## Exercise goal
Print exactly the lines from the one that contains "You are a computer-use agent." through the last line of the material, both included, and leave out all pictures.

## The data
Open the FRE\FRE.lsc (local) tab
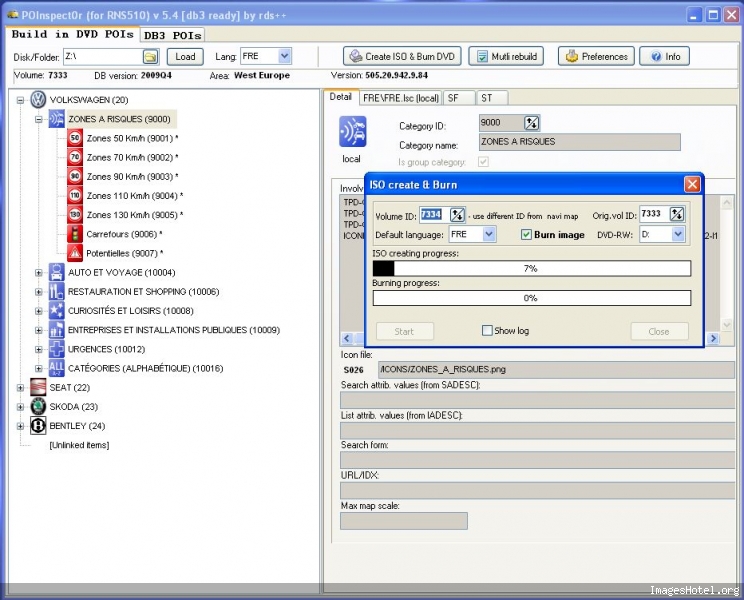Image resolution: width=744 pixels, height=600 pixels. [x=400, y=98]
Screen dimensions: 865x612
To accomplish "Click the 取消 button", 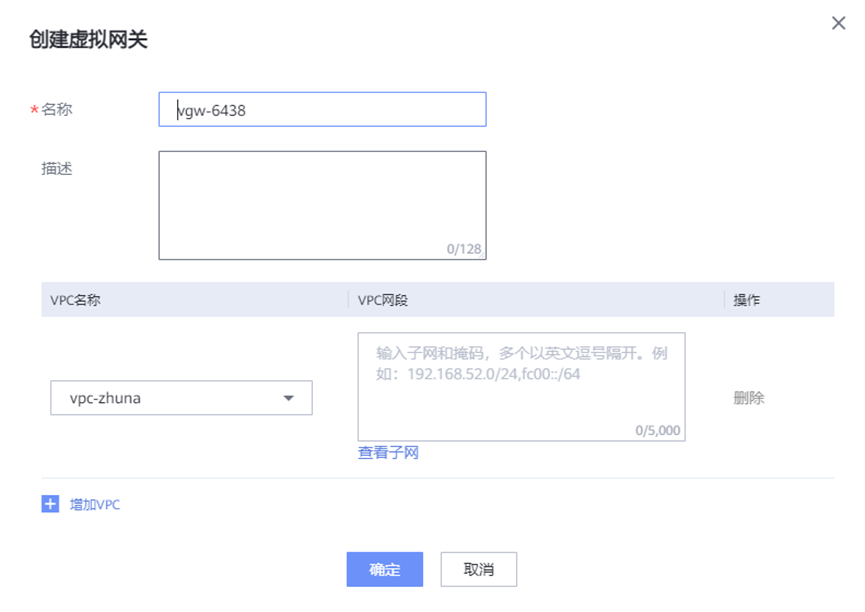I will tap(479, 569).
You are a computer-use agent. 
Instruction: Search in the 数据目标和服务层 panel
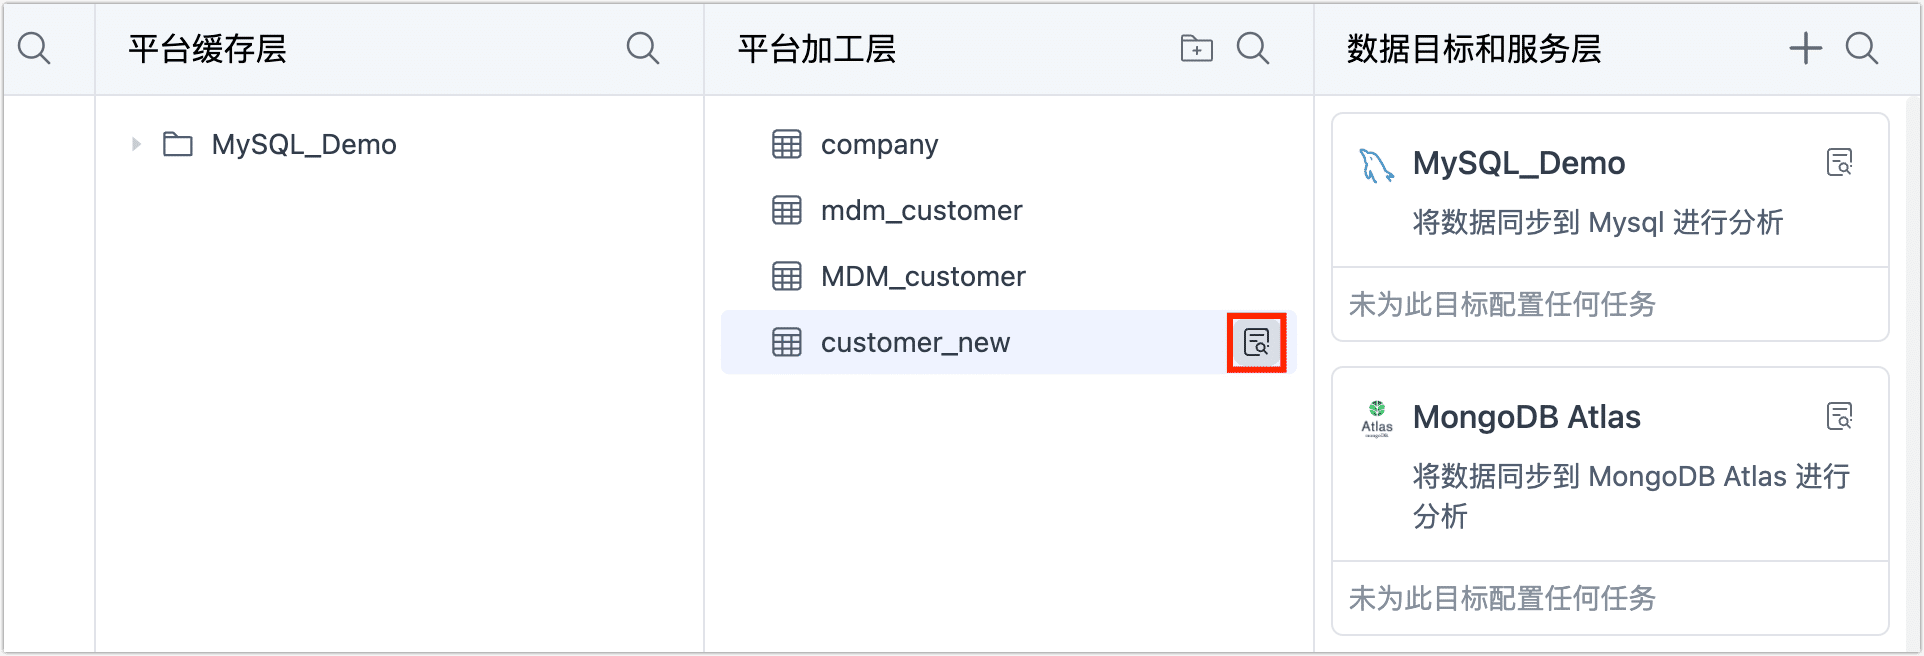[x=1861, y=48]
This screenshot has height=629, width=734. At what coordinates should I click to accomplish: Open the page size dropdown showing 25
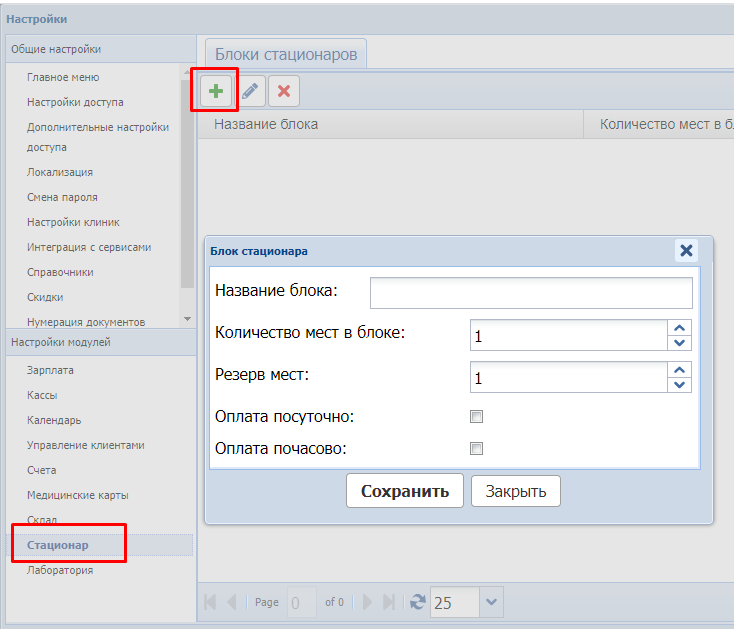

## Written response
You are a computer-use agent. 
Instruction: Search in the 数据目标和服务层 panel
[x=1861, y=48]
This screenshot has height=629, width=734. At what coordinates should I click to accomplish: Open the page size dropdown showing 25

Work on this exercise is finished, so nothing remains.